The Seven Types of Hackers

Roger Grimes posted on Infoworld a taxonomy of Hackers: “Your guide to the seven types of malicious hackers. – Knowing the difference between a spammer, a corporate spy, and a cyber warrior can better help you defend your systems”. The seven types he discerns are:

  1. Cyber criminals
  2. Spammers and adware spreaders
  3. Advanced persistent threat (APT) agents
  4. Corporate spies
  5. Hactivists
  6. Cyber warriors
  7. Rogue hackers

Boring, but Bruce Schneier more or less reposted it and, probably because he has a certain reputation as a security expert, now it attracted a lot of readers (including me) and thus generated some comments, as usual more interesting than the original post. So let’s summarize.
The first issue is, of course, what exactly is a hacker? I’ve written about this before, here on this weblog, and there is, of course the hackers/crackers-dichotomy. Someone claimed that we should not use these labels anymore, but distinguish between “White Hat”, “Gray Hat” and “Black Hat”.
I like the definition “A hacker is someone who unlocks currently hidden functionality”, and Schneier said something like this (using more words) in a 2006 – post on his blog:

A hacker is someone who thinks outside the box.

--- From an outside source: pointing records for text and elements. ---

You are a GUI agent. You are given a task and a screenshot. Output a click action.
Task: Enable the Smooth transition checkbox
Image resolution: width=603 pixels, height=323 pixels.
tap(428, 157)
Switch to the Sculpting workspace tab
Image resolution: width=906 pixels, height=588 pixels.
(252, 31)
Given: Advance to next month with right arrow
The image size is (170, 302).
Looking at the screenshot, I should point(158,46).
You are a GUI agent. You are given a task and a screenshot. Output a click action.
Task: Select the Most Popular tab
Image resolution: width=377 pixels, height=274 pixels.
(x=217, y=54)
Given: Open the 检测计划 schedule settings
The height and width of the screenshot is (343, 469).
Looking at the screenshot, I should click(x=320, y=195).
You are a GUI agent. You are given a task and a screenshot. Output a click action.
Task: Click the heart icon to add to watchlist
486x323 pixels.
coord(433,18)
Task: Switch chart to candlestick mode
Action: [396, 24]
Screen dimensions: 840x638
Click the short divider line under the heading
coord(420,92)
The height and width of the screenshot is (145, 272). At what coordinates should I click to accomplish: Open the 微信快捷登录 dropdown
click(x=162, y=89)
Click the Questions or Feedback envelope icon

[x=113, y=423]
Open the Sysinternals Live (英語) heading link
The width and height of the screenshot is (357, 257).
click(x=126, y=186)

It’s someone who discards conventional wisdom, and does something else instead. It’s someone who looks at the edge and wonders what’s beyond. It’s someone who sees a set of rules and wonders what happens if you don’t follow them. A hacker is someone who experiments with the limitations of systems for intellectual curiosity.

Brett Keith Watson posted a link to his recently published PhD thesis “Network Protocol Design with Machiavellian Robustness“, where his taxonomy of security threats is in chapter two:

  1. Intrusion
  2. Disruption
  3. Exploitation
  4. Co-opting
  5. Probing
  6. Nuisance

That makes more sense to me than Grimes’ taxonomy, so I downloaded the book and loaded it into my e-reader (it’s free, and I am Dutch, so: why not? – I just have to find some time to read it, but that problem will be dealt with by employing some Life-Hacking techniques!)


Finally some jokes;
By Chelloveck:

There are 10 types of hackers: Those who understand binary, and those who don’t. (Script kiddies tend to fall into the latter group…)

and by Dick Praet:

script kiddie = Snotnose missing the physical skills to be good at sports, the technical skills to play an instrument and the social skills to get a girlfriend. Aspires to fall into one of these seven categories once he starts understanding computers.